As shown in the diagram we also need a place to actually write the data. We use the WSPL library to write a cache implementation portable across both Gears and HTML5 databases.

To actually implement these four data flows, we need to decide on a hit determination mechanism, a coherency strategy and a refresh approach.

Hit Determination

At its heart, a cache is a mapping from keys to values: the UI invokes the cache with a key and the cache returns the corresponding element. While this sounds pretty simple, there is an additional source of complexity if the application wants to provide the user with summary listings of some subset of all values available from the server. To provide this feature, the cache needs to contain not only "real" data values but additional "index" values that list the keys (and possibly user-visible summaries) for "data" values. For example, in Gmail for mobile, the cache stores conversations as its "real" data values and lists of conversations (such as the Inbox in Gmail for Mobile) as its "index" values.
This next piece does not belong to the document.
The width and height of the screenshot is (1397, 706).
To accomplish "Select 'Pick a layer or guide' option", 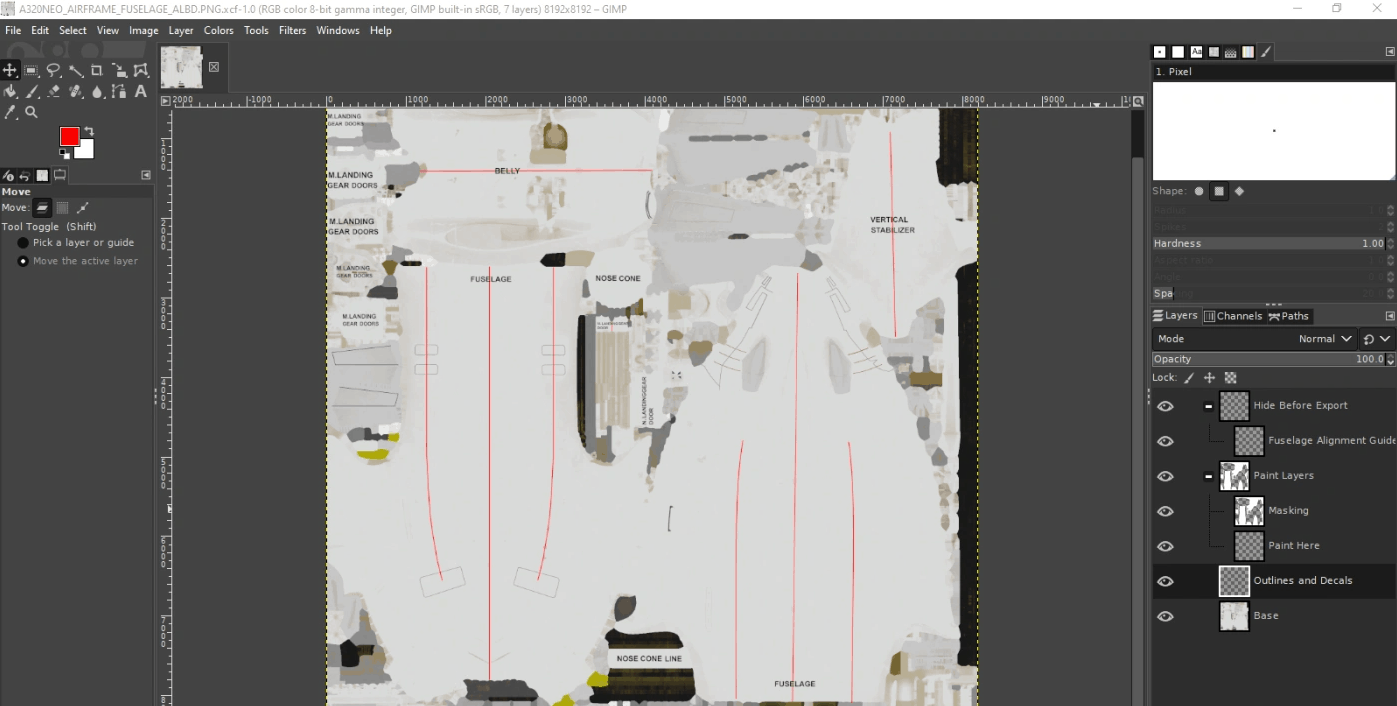I will [23, 243].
Keys for index values are computed specially to record what subset of the complete index is cached locally. For example, in Gmail for Mobile, while a user's Inbox may contain thousands of conversations, the cache might contain an index entry whose data values lists metadata for only conversations 1000 through 1100. Consequently, Gmail for Mobile's cache extends keys with the cached range so that a request for metadata for conversations 1101 through1110 would be considered a cache miss.

Coherency and Refresh

Perhaps the most complex aspect of the cache implementation is deciding how to get updated content from the server and how to merge server updates with changes made locally. A traditional hardware cache resolves this problem by only letting one processor modify its a cache at a time and have the memory broadcast any changes to all the other caches in the system. This approach cannot work here because the Gmail server can't connect to all of its clients and update their state. Instead, the approach we took for Gmail for Mobile was for the client device regularly poll the server for alterations.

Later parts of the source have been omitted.